Telecom companies, both service providers and equipment vendors, are expected to report relatively strong earnings gains in the second quarter, even though Motorola (MOT; $18; ranked hold by S&P) warned last week that poor sales of its wireless handsets in Europe and Asia will result in a loss for the period. The company also said it expects its mobile handset division, which accounts for about 60% of the company's sales, to report a loss in 2007.
While Standard & Poor's Equity Research subsequently downgraded its recommendation on Motorola shares to hold from buy, important trends in the telecommunications industry should benefit Motorola's other businesses, as well as other telecom equipment makers and service providers. "Motorola had a company-specific, wireless handset problem," says Todd Rosenbluth, an S&P equity analyst.
In addition to mobile handsets, Motorola makes wireless broadband networking equipment and set-top boxes used to deliver TV programming over cable networks. Both of these businesses are seeing strong demand, which will help keep Motorola afloat while it tries to return its handset business to profitability.
Motorola's Connected Homes division, which makes set-top boxes, reported revenue growth of 42% in the first quarter of 2007 compared with a year earlier, and is expected to post further, though smaller, gains in the second quarter.
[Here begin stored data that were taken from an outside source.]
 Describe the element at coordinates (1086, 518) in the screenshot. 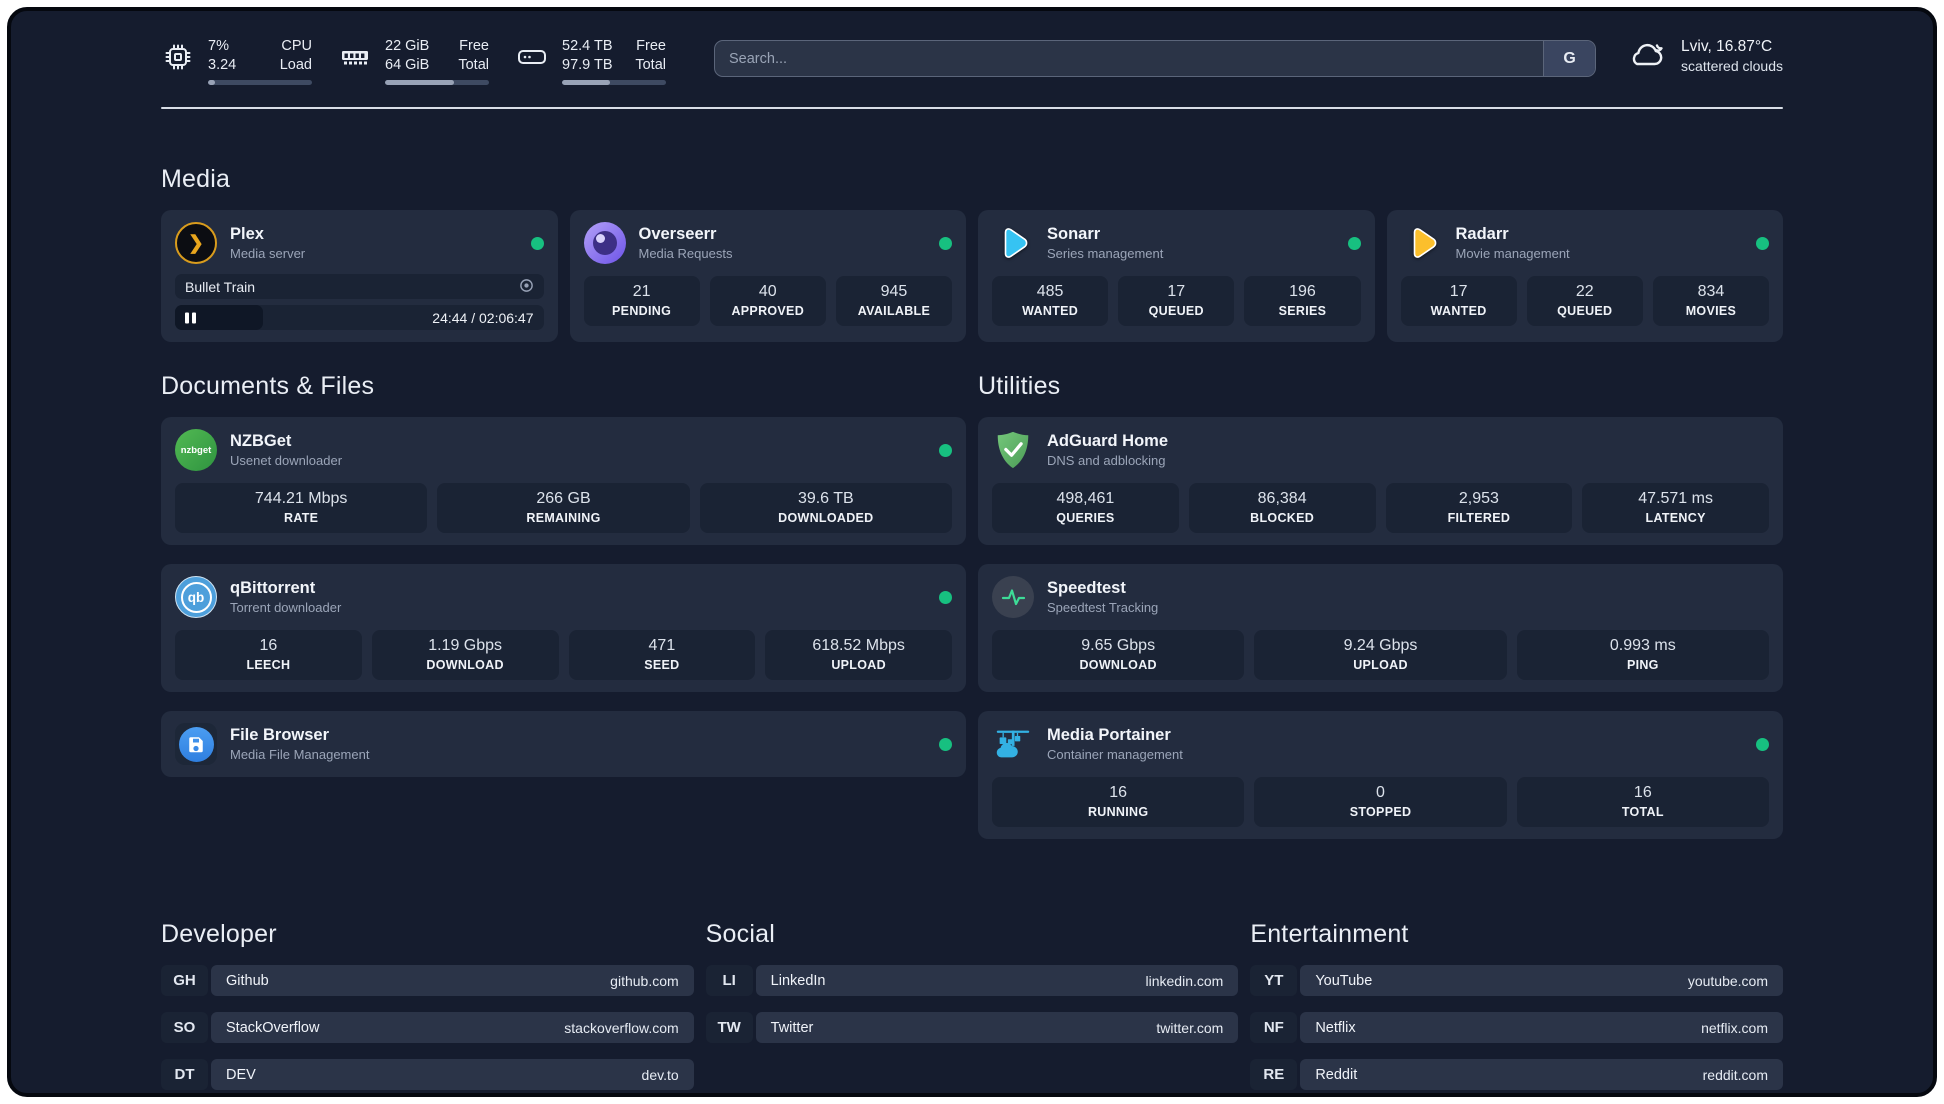

I see `stat-label: QUERIES` at that location.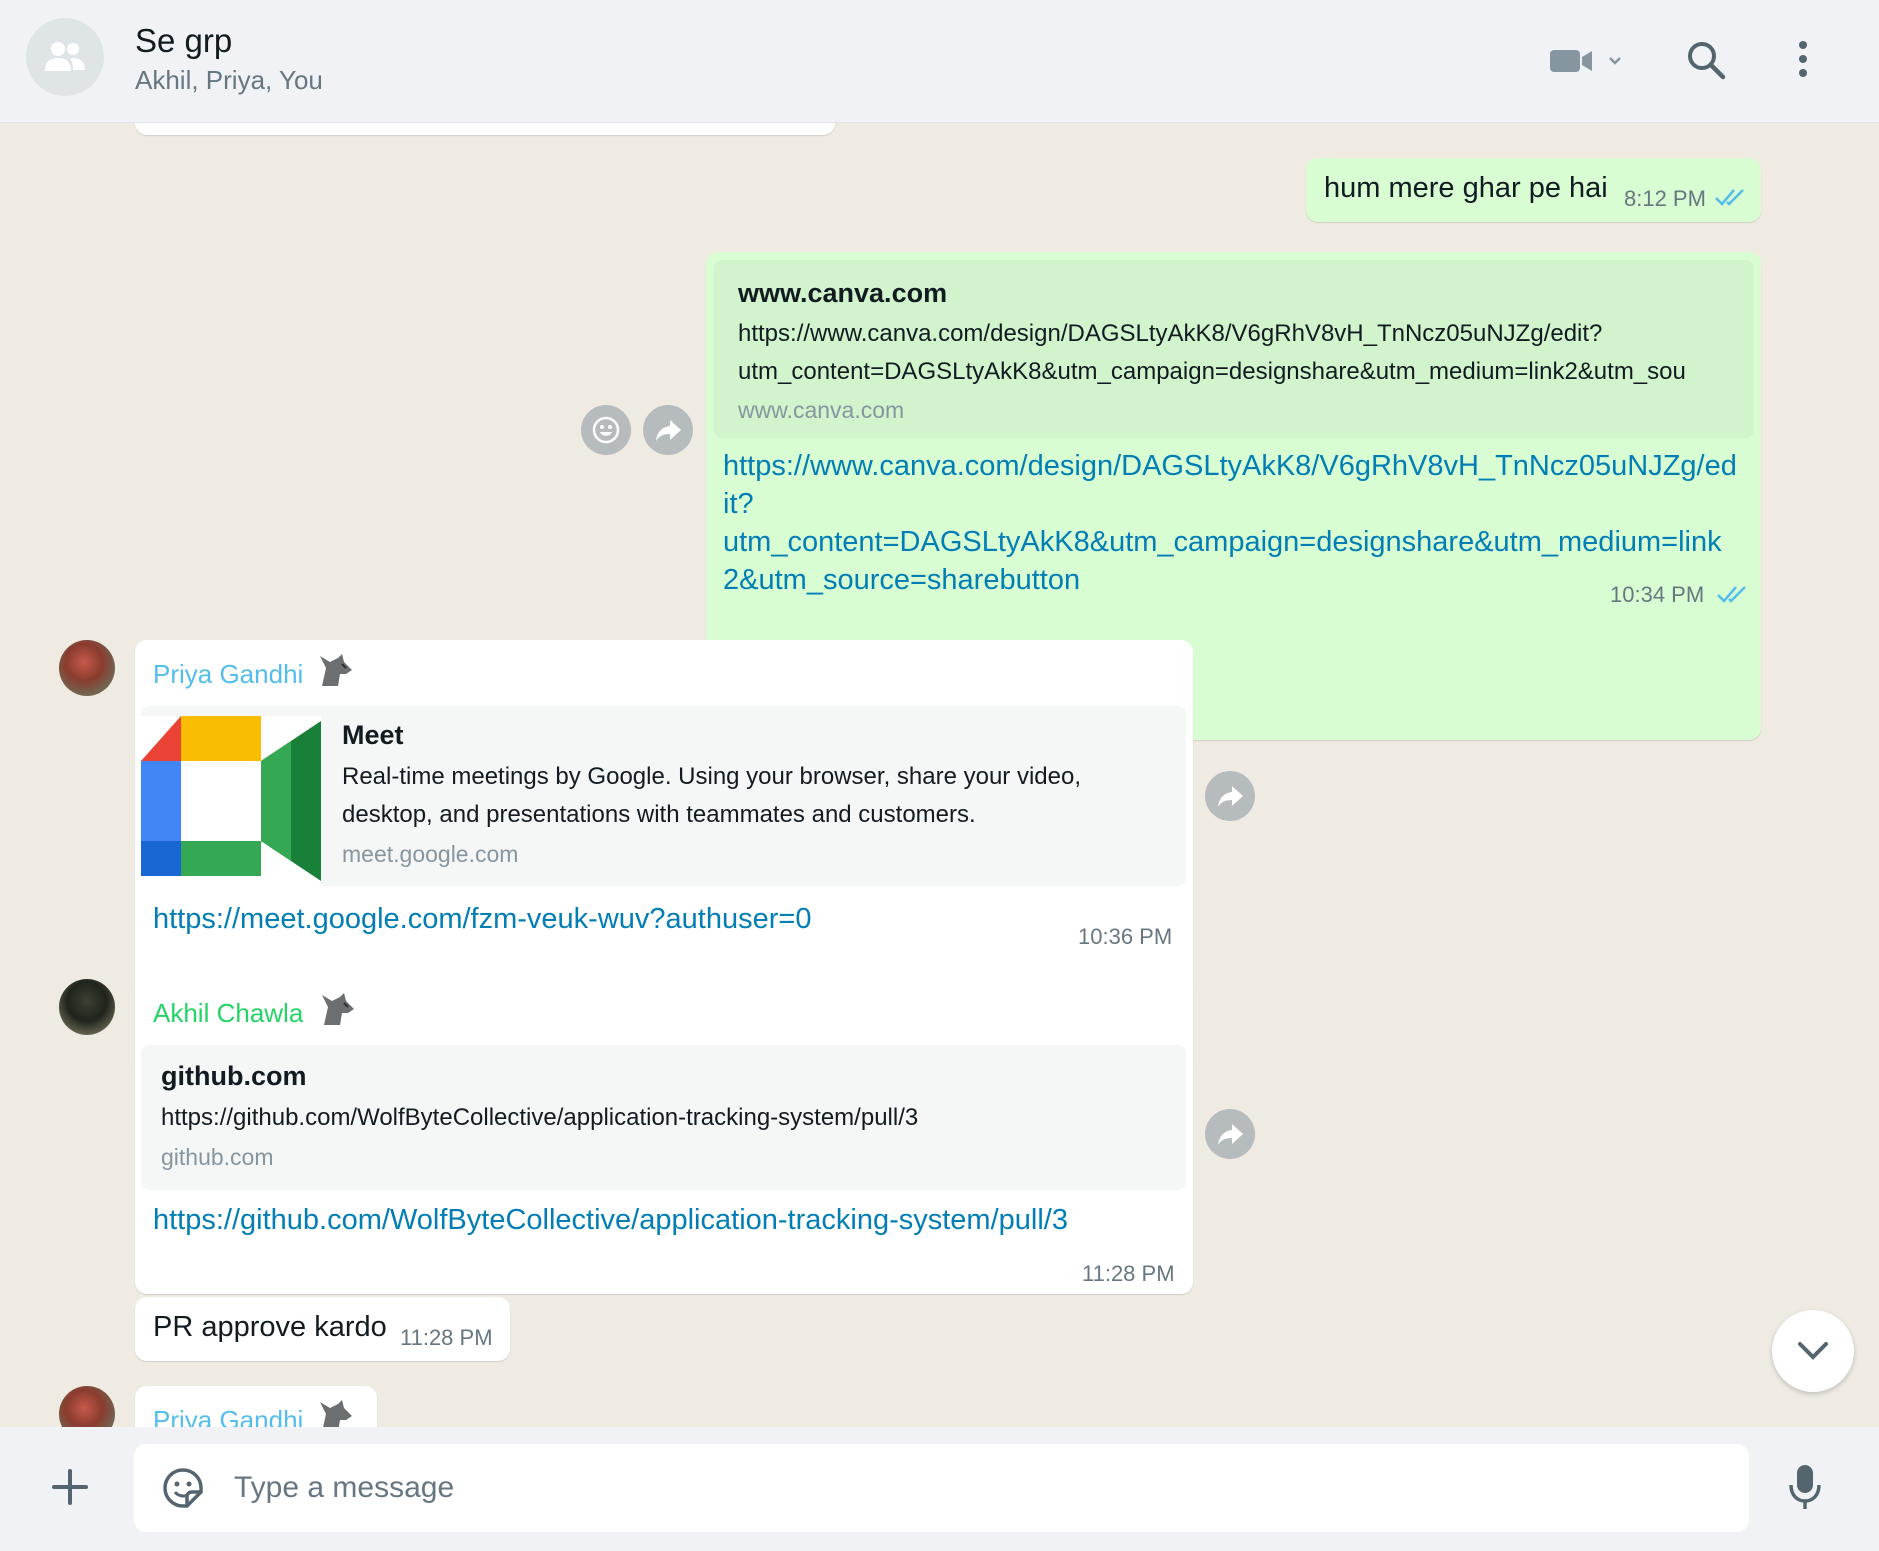 Image resolution: width=1879 pixels, height=1551 pixels. I want to click on link-preview-title: github.com, so click(234, 1076).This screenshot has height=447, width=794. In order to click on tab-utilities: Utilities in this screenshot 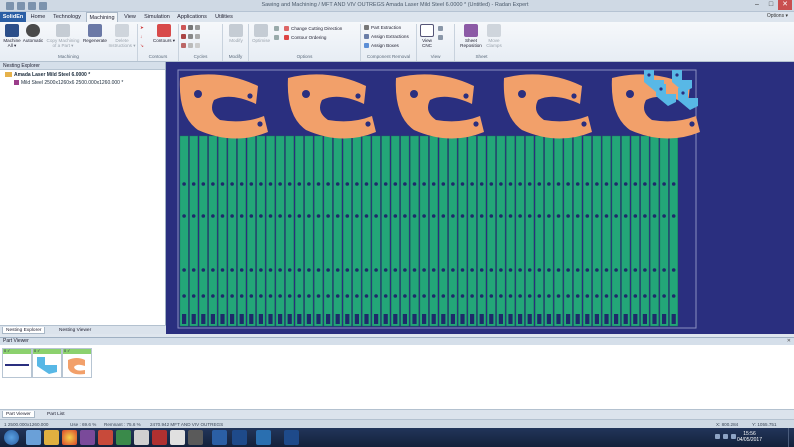, I will do `click(224, 17)`.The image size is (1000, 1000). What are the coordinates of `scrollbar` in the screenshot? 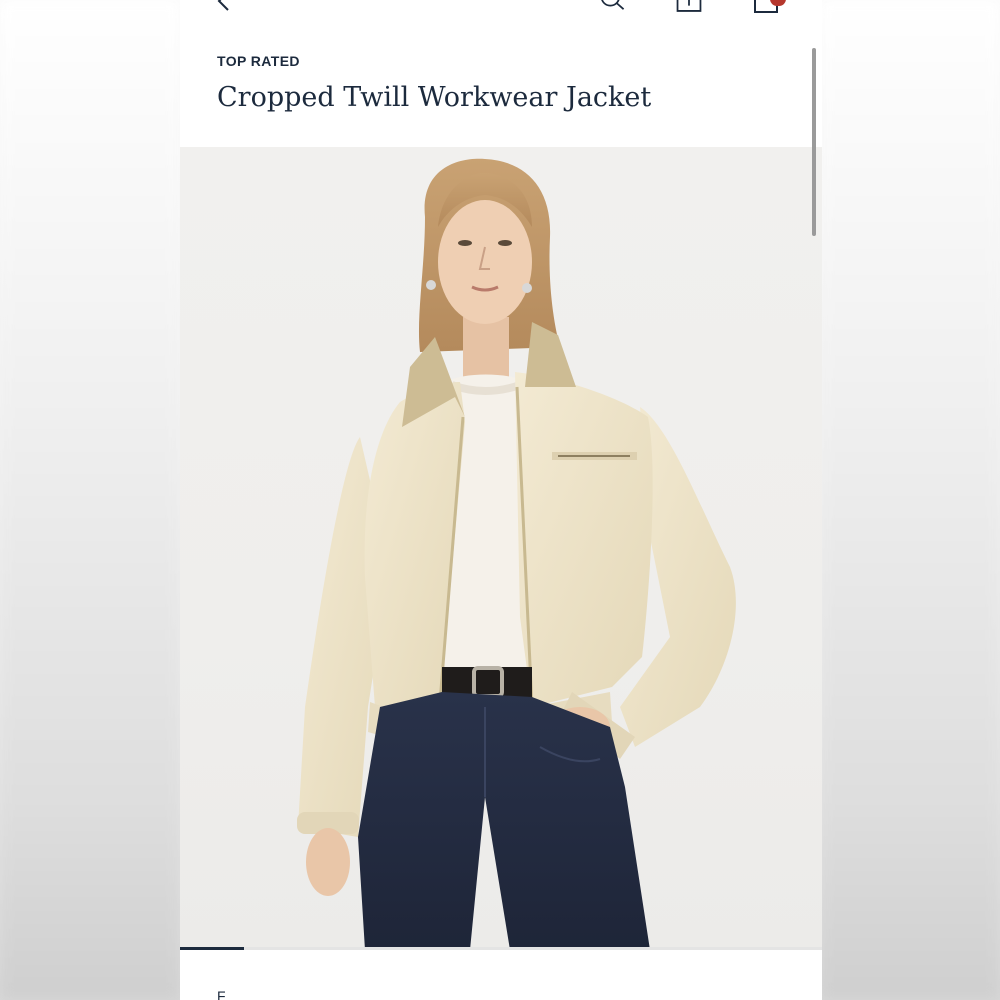 It's located at (814, 142).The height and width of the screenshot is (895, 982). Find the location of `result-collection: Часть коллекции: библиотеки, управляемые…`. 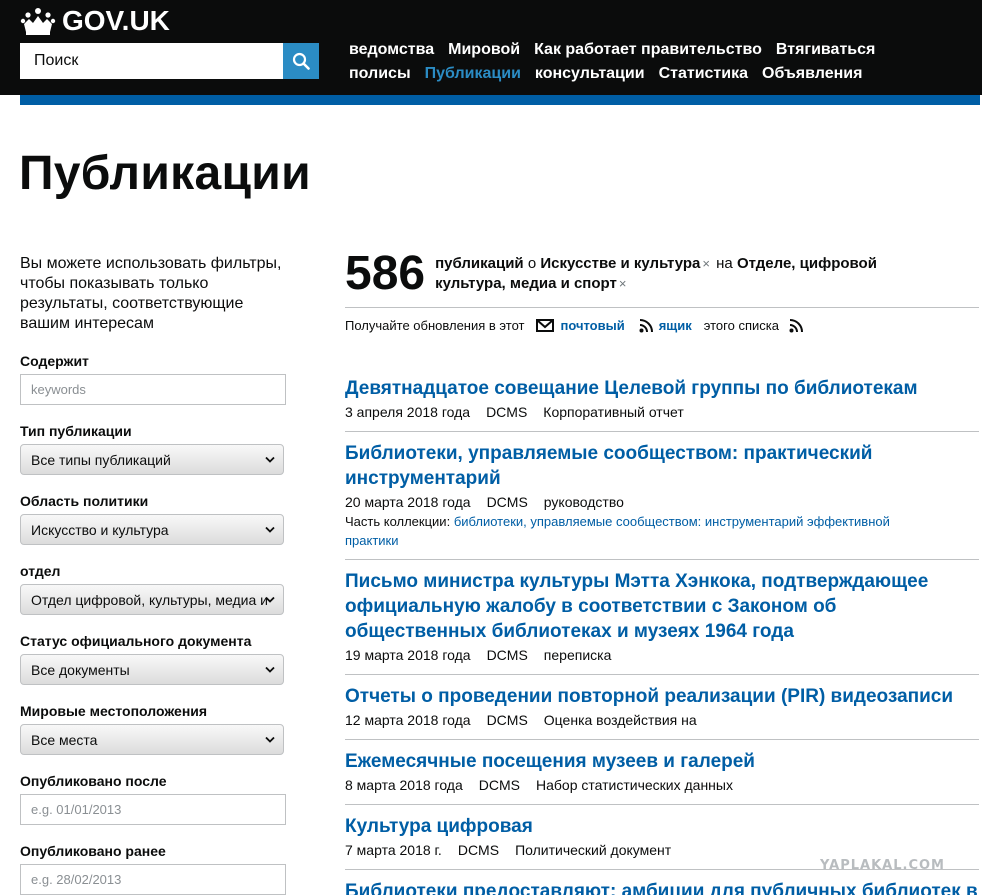

result-collection: Часть коллекции: библиотеки, управляемые… is located at coordinates (645, 531).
Networking titan Cisco (CSCO; $30; ranked hold), which bought set-top box maker Scientific Atlanta in 2005 for $6.9 billion, should benefit from the same trend, says Ari Bensinger, an S&P equity analyst.
Networkers Stand to Gain
"For telecom equipment vendors, there are two primary factors driving growth," Bensinger says. "There is competition between the cable operators and telecom service companies, which means they have to spend more on their networks or risk losing market share. Also, there is the proliferation of video traffic on the Internet, which is causing constraints in bandwidth" and also forcing carriers to upgrade their equipment, he says.
Companies that should post the strongest gains from this trend, Bensigner says, are F5 Networks (FFIV; $88; ranked buy) , which makes software that eases the flow of video over the Internet, and Netgear (NTGR; $39; ranked hold) , which makes wireless networking routers that allow customers to transfer video and sound files between their computers and TVs.
"F5 is a video transport play," Bensinger explains. "Their products enable the network to make more intelligent switching decisions, and they are gaining significant market share at the expense of established vendors like Cisco. Because their products are more software-oriented, they are very high margin—above the industry average." On the other hand, Netgear is more involved in wireless routing.
Getting the Fiber-Optic Payoff
To fend off cable operators, the largest telecom service operators, Verizon Communications (VZ; $43; ranked hold), and more recently AT&T (T; $40; ranked hold), are building fiber-optic networks that, in the case of Verizon, go directly into the home, and with AT&T get close to it. While these networks are enormously expensive to build, requiring billions of dollars in capital spending, Verizon is starting to generate meaningful revenue from its fiber-optic service, called FIOS.
"Verizon is much further along," says Rosenbluth. "They're not just testing and taking small steps. It's a meaningful contributor to the business. It's still costly and pulling down their operating margins, but we think things will have improved during the second quarter in the cost structure and it will be less of a drag."
Equipment vendors that will likely benefit from the construction of fiber-optic networks include ADC Telecommunications (ADCT; $20; ranked hold), which makes equipment needed to bring the fiber-optic cable into the home, and Corning (GLW; $27; ranked strong buy), which makes optical fiber and cable.
Moving Fast for Customers
Telecom service providers probably won't show the gains that equipment vendors will, due to their large capital spending requirements to build out their broadband networks, and the slow, but steady loss of customers to cable operators. "It's not a revenue growth story for telecom carriers," Rosenbluth says. He expects carriers to post stable to low-single-digit growth in revenues. They should also show lower costs by paring their large workforces, streamlining businesses, and merging with other carriers to reduce overhead, he predicts. Share buybacks should also help boost earnings per share, he says (see BusinessWeek.com, 7/9/07, "Hold the Line on Telcos").
Because the operating environment for telecom services is so competitive, companies are moving to get professional help in dealing with customers, benefiting companies like Amdocs (DOX; $39; ranked strong buy), which provides billing and customer care software to both telecoms and cable operators. "This quarter, we think they are going to benefit because Sprint Nextel (S; $22; ranked sell) is moving customers onto its platform," Rosenbluth says, in an effort to compete better with its two main wireless rivals, Verizon and AT&T.